A Thousand Words: Revolution X

Revolution X

What happens when you take a pair of has-beens fading rapidly from relevance and merge them together? You get Revolution X, an arcade light-gun shooter starring a past-its-prime Aerosmith. The plot is simple-save Aerosmith from a bunch of people in yellow gas masks who’ve outlawed fun. You do so with a gun that fires CDs as well as bullets. Yes, it’s that kind of game.

The gameplay is mostly simple-fire at the hordes of enemy goons on your screen, put more quarters in when they inevitably kill you, repeat as necessary. Two of the later levels make this worse by trying to be more complicated. One, a maze, is simply annoying. The other, a time-sensitive mission where you have to completely destroy a bus before it reaches its destination, is considerably more aggravating.

By the time of its release, Aerosmith had long since fallen from the heights of their popularity, and with more powerful and smaller consoles just coming out, arcades would soon follow. This game is one of those weird novelties that can only happen at a specific time.

Review: The Mongol

The Mongol

The final Casca book credited to Barry Sadler (regardless of its actual authorship-according to some stories I’ve heard, it was a manuscript found after his death), The Mongol is a 51% book in a 51% series. The “which period of history should we put Casca in a theme park version of” wheel stopped at “Genghis Khan” this time.

The good news is that compared to previous flops like The Trench Soldier and The Samurai, this book is significantly better. The bad news is that, like every other Casca book, it’s still melodramatic pulp historical fiction that does almost nothing with its supernatural premise. For a quick read, one could do a lot worse. Yet there isn’t really anything to recommend it ahead of the first two Cascas either.

Thus it’s perhaps fitting that a middling series ended (for a time) on such a middling note.

Review: Altered States

Altered States

The ninth Kirov book, Altered States, is where the series really starts to hit its stride. By Schettler’s own admission, the response to the question of “should I write about the missile cruiser’s later adventures or an alternate World War II where the German surface fleet was bigger?” was “Yes.” And he was glad to oblige, combining the cruiser soap opera with a huge naval battle in a location I haven’t seen in a while-the GIUK gap.

(There’s a Kirov, but there’s not any Backfires or Aegis cruisers or F-14s. It’s like my original vision of Fuldapocalypse mixed with what the blog later became)

This sets the stage for the giant wargame sandbox/time travel soap opera that the rest of the series would become. Not quickly or even the most effectively, but it still does. I’ll admit that the “alternate sandbox” approach is my own favorite way of wargaming, which is why I’ve grown fonder of the series. I’ve found later, similar installments in a series hard to review, and this is one of them. But still, this is where it really clicks into place.

Review: Neptune Island

Neptune Island

The first in the “Lincoln Monk” series (how’s that for a protagonist name) by Tony Reed, Neptune Island is a delight to read. One of the biggest problems with trying to find good cheap thrillers is that the cover and even the blurb alone can’t easily tell whether a book is going to be good or bad.

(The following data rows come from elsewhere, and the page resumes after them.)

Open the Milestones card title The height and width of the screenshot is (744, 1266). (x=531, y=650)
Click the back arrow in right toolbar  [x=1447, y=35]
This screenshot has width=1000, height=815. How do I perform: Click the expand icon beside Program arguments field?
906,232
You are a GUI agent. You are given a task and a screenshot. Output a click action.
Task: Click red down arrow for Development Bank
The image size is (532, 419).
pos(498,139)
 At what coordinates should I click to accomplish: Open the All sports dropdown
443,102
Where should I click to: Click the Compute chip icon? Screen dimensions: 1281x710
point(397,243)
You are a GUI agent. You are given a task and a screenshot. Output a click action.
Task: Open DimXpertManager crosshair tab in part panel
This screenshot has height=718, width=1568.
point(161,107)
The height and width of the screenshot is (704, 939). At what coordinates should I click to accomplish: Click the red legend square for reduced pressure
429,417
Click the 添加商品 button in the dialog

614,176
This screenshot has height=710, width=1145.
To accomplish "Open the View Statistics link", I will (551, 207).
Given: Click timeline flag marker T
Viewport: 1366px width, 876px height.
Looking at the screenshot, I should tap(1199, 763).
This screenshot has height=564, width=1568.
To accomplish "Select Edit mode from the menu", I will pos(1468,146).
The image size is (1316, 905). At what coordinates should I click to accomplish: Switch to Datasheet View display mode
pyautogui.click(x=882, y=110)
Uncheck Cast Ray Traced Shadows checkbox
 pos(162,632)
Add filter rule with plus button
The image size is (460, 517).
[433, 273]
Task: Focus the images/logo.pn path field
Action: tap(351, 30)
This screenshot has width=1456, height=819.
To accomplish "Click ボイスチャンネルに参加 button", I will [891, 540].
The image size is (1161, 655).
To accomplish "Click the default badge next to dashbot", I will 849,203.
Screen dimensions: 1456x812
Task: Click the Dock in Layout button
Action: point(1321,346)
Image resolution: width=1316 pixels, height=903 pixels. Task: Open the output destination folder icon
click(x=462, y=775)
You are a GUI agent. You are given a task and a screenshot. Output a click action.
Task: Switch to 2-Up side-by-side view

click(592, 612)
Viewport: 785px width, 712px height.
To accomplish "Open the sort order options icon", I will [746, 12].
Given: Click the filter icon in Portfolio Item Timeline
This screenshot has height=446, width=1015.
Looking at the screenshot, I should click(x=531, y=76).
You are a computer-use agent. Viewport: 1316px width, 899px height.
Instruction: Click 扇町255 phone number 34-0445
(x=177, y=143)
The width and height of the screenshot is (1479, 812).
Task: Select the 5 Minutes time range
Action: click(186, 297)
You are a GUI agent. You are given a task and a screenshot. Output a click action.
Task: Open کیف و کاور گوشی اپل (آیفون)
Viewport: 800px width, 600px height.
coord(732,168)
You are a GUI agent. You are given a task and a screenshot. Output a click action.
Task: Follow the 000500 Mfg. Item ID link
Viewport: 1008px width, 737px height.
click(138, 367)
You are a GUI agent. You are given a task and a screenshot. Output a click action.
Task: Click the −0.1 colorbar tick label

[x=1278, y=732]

That being said, this book of a Cheap Thriller Protagonist (capital-that’s how blatant it is), a supervillain billionaire, a superweapon, a beautiful biathelete, and a giant mutant crab is the most fun I’ve had reading a thriller in some time. It’s the kind of book that tosses every sort of “restraint” and “realism” aside in favor of ridiculous spectacle, and it’s great fun, especially after a period of more serious and sedate works.

It’s amazing, and is the kind of book that’s a delight to find. Sure it’s “implausible” and there’s a lot of contrivances, but those are small potatoes. The action is great, the setup is great, it manages to have very good buildup (which I’ve found is surprisingly rare among cheap thrillers), and the whole thing is just incredibly goofy-and really, really fun.